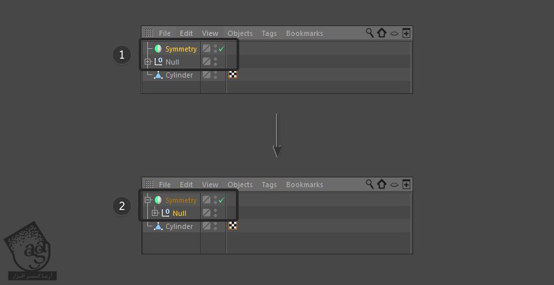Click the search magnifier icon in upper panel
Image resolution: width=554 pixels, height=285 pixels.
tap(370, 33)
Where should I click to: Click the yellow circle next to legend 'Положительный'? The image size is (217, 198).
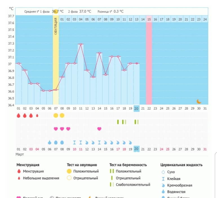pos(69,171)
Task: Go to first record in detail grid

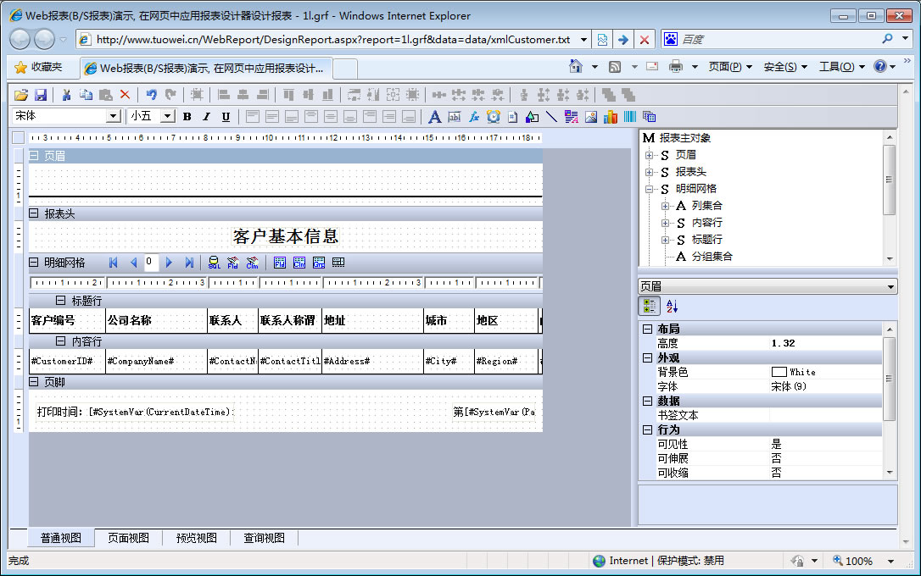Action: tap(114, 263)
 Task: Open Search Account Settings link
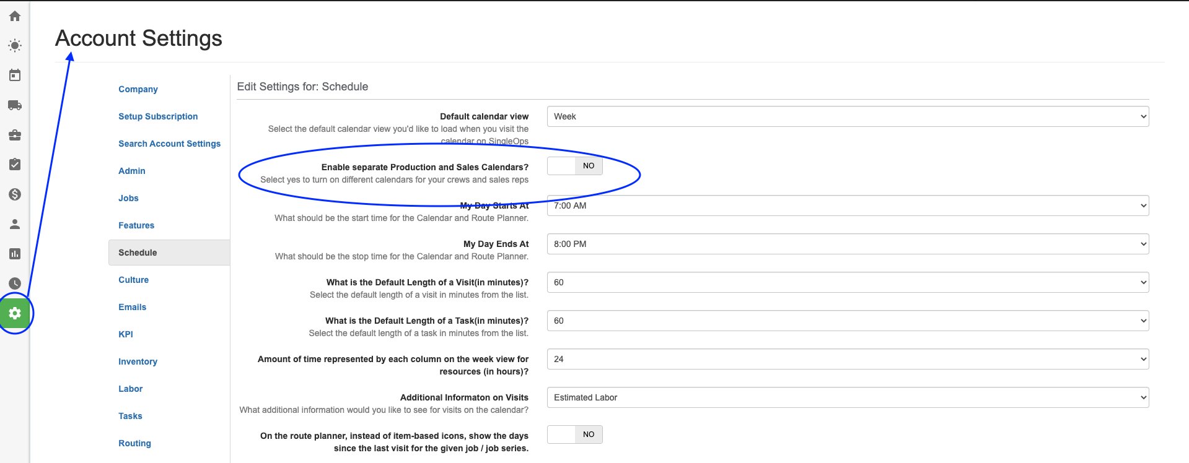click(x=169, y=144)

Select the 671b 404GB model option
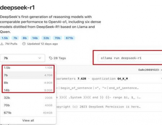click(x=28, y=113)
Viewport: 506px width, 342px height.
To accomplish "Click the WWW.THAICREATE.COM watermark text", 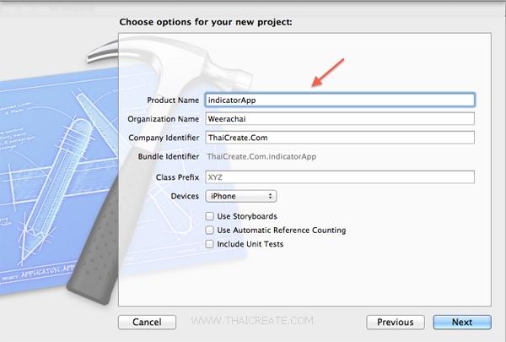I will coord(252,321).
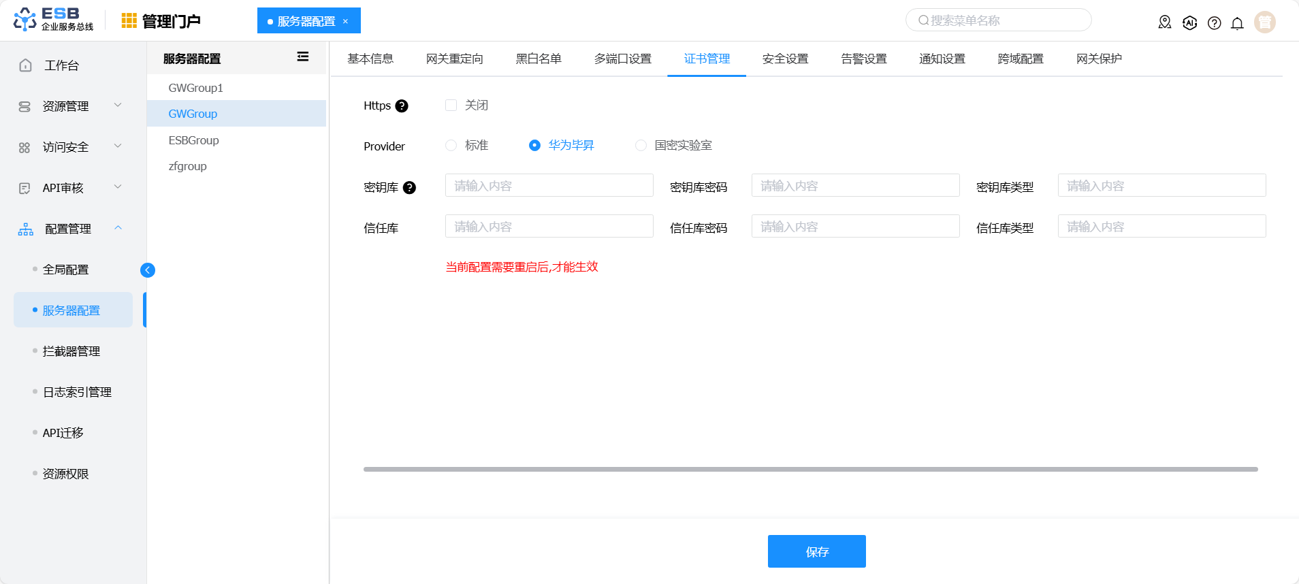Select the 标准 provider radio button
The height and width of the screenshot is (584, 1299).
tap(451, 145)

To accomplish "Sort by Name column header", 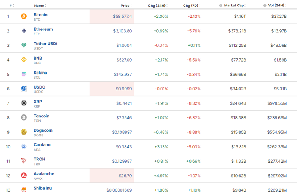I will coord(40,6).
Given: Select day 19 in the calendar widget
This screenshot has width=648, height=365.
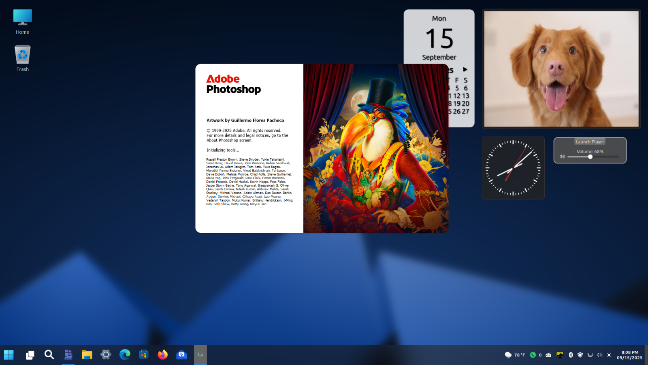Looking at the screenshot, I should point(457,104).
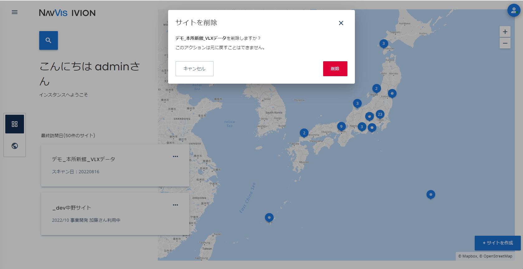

- - -

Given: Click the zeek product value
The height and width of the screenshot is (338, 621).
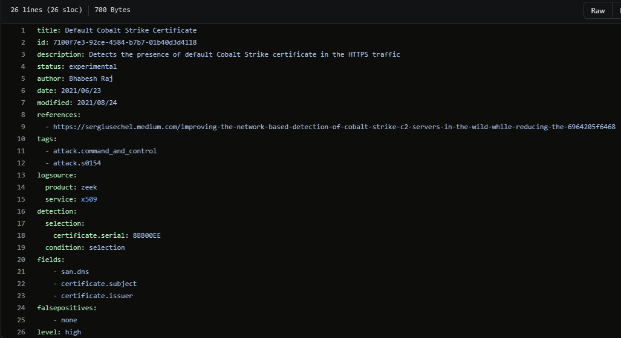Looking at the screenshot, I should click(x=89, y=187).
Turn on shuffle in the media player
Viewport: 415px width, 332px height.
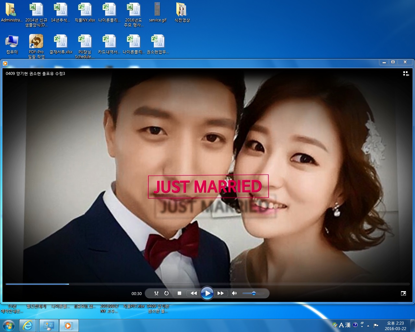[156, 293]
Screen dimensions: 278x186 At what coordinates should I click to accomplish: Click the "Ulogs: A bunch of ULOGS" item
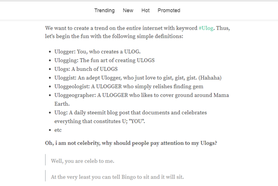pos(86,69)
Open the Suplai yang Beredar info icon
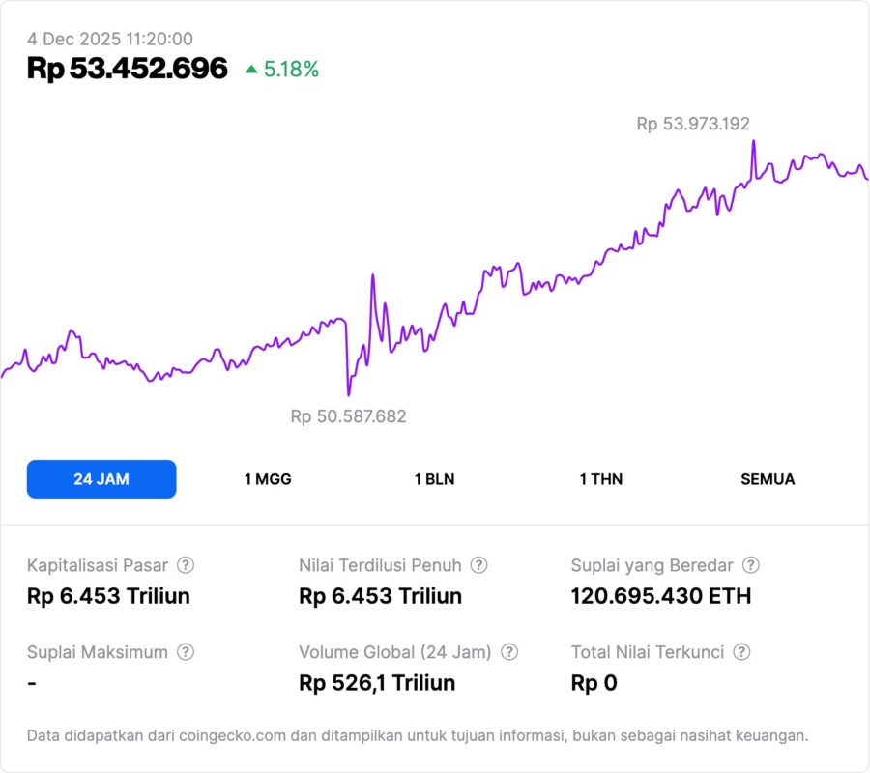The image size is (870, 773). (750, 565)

- - -

Work instructions:
Turn the lines above into a Markdown table with the columns "Row" and "Line", starting with the line that contains "Where should I" and going on through the line that contains "click(x=169, y=144)". Number each row, skip blank lines, and leave the pictures out.

Answer to the task:
| Row | Line |
|---|---|
| 1 | Where should I click to: Click the yellow circle next to legend 'Положительный'? The image size is (217, 198). |
| 2 | pos(69,171) |
| 3 | Task: Go to first record in detail grid |
| 4 | Action: tap(114, 263) |
| 5 |  Task: Open Search Account Settings link |
| 6 | click(x=169, y=144) |